GitHub: 16-running-median-ii/running-median-ii-03.cpp

Variant (Pseudo-)Polymorphism¶

The question is whether we really need polymorphism with C++17 or we can use modern facilities to achieve the same effect without resorting to tricks like creating our own hierarchy to achieve Type Erasure.

We are only really interested in reaching the push, top and top methods of our heaps, the methods of the based std::priority_queue instances we use as heaps. Recall that when were addressing the “Types, Types, Types ” challenge, we resorted to using std::variant, a newcomer in C++17 described as a type-safe union that can therefore hold different types, always one at time.

That is going to be our key cornerstone to implement the variant-polymorphism: we will have an std::variant holding the types of both heaps, the left one (max-at-the-top) and the right one (min-at-the-top). We will then have two variants, each holding an instance of the heaps and we will use them to push, balance, calculate the running media and then swap them as we did before. Without having to define a chain hierarchy to implement Type Erasure.

#include <functional> // std::greater
#include <iostream> // std::cout/cin
#include <iomanip> // std::setprecision, ...
#include <iterator> // std::istream/ostream_iterator, std::back_inserter
#include <queue> // std::priority_queue
#include <variant> // std::variant, std::visit
#include <vector> // std::vector

// Main
int
main(int, char *[]) {
    auto in = std::istream_iterator<int>{std::cin}; // input iterator
    auto out = std::ostream_iterator<double>{std::cout, "\n"}; // out iter
    std::cout << std::fixed << std::setprecision(1); // fixed 1 decimal
    using LHeap = std::priority_queue<int>;
    using RHeap = std::priority_queue<int, std::vector<int>, std::greater<int>>;
    using VHeap = std::variant<LHeap, RHeap>;
    auto vql = VHeap{LHeap{}}, vqr = VHeap{RHeap{}};
    const auto visitor = [&in, &out](auto &&ql, auto &&qr) {
        ql.push(*in++); // push to get it sorted
        qr.push(ql.top()); // balance to other side moving top
        ql.pop(); // complete move by removing the moved value
        auto rmed = static_cast<double>(qr.top()); // side we really pushed to
        if (ql.size() == qr.size()) // same size -- use other side too
            rmed = (rmed + static_cast<double>(ql.top())) / 2;
        *out++ = rmed;
    };
    for(auto t = *in++; t--; std::swap(vql, vqr))
        std::visit(visitor, vql, vqr);
    return 0;
}

GitHub: 16-running-median-ii/running-median-ii-04.cpp

The only drawback in the code above, if we could say so, is that the push-balance-calculate has to be placed in a lambda expression. This goes into std::visit, the functionality that will feed our heaps to the algorithm.
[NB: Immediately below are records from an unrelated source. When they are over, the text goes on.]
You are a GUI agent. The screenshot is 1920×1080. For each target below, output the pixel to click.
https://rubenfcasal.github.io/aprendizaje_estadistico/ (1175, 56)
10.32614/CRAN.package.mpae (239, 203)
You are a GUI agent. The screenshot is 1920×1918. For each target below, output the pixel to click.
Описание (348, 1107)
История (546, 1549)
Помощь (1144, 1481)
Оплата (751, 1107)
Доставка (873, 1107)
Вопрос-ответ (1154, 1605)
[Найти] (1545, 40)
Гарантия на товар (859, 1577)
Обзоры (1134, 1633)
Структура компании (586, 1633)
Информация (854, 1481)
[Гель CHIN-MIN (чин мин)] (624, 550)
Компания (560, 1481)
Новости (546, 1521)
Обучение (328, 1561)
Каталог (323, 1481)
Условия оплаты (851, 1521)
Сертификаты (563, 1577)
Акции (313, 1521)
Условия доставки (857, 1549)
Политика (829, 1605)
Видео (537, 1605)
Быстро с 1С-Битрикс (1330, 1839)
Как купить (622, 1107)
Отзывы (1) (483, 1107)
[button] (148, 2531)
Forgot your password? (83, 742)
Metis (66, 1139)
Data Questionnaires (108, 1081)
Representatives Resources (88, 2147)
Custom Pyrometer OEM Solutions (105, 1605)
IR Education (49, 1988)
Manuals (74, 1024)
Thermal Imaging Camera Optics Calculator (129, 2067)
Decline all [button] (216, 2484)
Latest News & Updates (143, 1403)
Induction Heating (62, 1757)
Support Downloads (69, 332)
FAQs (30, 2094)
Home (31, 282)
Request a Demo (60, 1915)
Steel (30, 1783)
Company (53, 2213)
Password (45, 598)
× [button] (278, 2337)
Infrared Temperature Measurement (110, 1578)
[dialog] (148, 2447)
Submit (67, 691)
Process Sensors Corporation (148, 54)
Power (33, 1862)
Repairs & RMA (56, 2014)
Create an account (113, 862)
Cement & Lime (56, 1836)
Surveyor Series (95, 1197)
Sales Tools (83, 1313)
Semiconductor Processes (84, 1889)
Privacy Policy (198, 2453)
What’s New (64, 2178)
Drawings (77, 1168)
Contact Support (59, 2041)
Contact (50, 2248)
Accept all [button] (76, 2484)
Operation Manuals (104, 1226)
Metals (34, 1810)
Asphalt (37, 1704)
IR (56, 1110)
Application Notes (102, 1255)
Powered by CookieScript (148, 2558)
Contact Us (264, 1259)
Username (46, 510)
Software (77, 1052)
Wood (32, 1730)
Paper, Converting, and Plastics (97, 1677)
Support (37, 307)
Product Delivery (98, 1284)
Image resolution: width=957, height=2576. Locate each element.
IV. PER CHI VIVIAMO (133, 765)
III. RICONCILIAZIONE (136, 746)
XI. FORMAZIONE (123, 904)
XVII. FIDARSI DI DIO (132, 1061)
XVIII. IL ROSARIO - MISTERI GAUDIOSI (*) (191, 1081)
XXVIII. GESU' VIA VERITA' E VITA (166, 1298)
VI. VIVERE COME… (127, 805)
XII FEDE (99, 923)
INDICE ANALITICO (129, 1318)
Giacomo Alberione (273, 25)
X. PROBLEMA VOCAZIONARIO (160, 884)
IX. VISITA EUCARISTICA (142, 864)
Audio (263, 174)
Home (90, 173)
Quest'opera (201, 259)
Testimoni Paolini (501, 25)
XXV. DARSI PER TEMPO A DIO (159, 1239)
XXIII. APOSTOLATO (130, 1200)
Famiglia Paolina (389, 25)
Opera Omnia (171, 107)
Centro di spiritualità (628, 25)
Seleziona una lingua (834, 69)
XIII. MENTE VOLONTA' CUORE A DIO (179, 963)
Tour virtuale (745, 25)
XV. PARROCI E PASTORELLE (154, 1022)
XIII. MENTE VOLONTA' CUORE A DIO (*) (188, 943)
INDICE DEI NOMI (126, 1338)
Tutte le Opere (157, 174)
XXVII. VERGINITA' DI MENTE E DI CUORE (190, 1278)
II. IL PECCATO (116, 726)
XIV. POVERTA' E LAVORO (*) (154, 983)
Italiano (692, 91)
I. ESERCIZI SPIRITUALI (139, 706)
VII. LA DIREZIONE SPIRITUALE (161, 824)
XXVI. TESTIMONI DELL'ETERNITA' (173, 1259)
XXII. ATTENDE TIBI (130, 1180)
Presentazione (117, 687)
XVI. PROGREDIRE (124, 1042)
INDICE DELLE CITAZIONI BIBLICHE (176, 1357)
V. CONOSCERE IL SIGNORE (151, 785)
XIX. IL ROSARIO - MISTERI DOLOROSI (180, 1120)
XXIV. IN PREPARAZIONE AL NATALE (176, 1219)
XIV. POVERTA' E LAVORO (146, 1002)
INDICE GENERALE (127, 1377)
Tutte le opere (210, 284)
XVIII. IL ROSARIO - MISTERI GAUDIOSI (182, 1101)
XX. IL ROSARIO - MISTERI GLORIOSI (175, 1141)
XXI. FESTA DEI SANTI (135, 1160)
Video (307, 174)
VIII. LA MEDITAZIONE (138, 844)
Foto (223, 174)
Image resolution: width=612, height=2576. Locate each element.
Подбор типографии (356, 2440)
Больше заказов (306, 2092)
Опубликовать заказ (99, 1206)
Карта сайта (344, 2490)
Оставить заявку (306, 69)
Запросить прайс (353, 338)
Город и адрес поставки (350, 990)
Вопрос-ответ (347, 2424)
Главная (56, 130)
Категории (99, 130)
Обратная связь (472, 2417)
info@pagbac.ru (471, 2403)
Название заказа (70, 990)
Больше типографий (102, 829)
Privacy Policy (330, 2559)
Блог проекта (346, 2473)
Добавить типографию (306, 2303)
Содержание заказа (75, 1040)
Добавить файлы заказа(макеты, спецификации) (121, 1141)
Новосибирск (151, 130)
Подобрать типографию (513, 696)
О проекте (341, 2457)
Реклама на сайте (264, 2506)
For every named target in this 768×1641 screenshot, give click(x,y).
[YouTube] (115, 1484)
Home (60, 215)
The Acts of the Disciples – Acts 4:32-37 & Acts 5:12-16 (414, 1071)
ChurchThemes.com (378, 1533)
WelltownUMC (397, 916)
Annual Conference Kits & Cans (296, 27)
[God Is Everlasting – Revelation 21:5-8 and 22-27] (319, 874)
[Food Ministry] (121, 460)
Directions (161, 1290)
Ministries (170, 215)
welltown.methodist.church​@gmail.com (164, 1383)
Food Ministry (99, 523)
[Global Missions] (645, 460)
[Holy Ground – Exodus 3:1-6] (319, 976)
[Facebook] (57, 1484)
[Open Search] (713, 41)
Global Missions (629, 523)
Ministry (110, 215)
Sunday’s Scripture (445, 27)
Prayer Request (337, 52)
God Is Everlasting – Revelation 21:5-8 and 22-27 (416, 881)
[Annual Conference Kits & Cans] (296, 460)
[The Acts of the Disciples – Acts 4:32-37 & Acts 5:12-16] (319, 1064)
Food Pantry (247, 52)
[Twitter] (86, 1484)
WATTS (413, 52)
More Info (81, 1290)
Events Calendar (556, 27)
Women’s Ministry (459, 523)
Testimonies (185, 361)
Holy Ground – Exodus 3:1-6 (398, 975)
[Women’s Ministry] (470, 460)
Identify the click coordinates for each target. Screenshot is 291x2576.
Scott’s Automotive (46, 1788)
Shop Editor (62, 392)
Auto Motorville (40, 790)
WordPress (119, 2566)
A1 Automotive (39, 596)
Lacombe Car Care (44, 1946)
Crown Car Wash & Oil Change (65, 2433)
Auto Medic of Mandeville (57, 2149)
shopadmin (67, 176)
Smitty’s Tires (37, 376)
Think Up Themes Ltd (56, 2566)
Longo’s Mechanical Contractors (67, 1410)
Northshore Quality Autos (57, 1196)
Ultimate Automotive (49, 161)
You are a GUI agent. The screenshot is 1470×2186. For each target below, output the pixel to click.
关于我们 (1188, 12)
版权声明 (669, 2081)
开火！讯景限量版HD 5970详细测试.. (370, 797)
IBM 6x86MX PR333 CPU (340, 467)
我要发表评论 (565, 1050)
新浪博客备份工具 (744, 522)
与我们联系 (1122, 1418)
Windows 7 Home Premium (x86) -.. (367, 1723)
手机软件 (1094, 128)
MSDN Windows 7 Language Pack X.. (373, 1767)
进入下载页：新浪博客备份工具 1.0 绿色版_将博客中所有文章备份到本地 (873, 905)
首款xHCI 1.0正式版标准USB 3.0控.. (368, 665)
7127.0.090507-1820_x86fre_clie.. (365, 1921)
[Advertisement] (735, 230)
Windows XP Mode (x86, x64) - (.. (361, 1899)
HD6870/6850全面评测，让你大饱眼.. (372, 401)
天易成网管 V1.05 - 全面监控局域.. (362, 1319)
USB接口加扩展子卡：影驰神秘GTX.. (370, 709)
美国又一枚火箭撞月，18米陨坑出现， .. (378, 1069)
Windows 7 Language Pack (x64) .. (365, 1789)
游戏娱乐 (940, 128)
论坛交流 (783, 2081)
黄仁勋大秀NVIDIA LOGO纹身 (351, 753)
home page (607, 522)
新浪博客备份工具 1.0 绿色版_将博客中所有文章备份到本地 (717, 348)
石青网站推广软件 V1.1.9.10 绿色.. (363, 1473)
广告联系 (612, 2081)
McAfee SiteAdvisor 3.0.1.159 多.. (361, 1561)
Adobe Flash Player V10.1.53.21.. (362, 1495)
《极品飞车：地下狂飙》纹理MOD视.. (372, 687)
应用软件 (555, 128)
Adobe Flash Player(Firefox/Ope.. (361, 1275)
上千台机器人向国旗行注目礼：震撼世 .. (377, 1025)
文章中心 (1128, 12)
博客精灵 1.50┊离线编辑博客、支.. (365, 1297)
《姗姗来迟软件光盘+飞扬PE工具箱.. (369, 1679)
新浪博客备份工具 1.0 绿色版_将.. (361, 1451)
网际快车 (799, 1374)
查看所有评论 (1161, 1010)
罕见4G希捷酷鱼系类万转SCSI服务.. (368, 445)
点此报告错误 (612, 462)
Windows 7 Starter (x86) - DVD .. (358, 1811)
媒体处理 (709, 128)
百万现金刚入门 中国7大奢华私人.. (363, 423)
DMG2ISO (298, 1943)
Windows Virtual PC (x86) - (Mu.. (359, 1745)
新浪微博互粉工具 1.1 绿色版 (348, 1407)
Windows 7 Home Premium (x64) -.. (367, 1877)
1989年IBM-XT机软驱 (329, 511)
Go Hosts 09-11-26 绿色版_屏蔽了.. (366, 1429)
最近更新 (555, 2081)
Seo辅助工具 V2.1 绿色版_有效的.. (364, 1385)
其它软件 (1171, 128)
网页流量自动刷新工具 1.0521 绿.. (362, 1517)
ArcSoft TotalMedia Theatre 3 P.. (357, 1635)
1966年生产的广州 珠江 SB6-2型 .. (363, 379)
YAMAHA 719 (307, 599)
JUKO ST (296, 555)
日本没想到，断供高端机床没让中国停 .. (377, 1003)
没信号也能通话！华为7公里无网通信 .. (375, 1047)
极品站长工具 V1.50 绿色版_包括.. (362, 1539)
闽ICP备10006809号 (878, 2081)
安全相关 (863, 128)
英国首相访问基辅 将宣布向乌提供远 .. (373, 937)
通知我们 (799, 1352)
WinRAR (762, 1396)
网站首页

Using std::visit is the key, because it passes the type being held in the std::variant without forcing us to know it beforehand or using the index.

Given that a lambda expression can declare its parameters to be of type auto, the combination is ideal.

The algorithm is exactly the same as in the previous solution but no pointers are involved.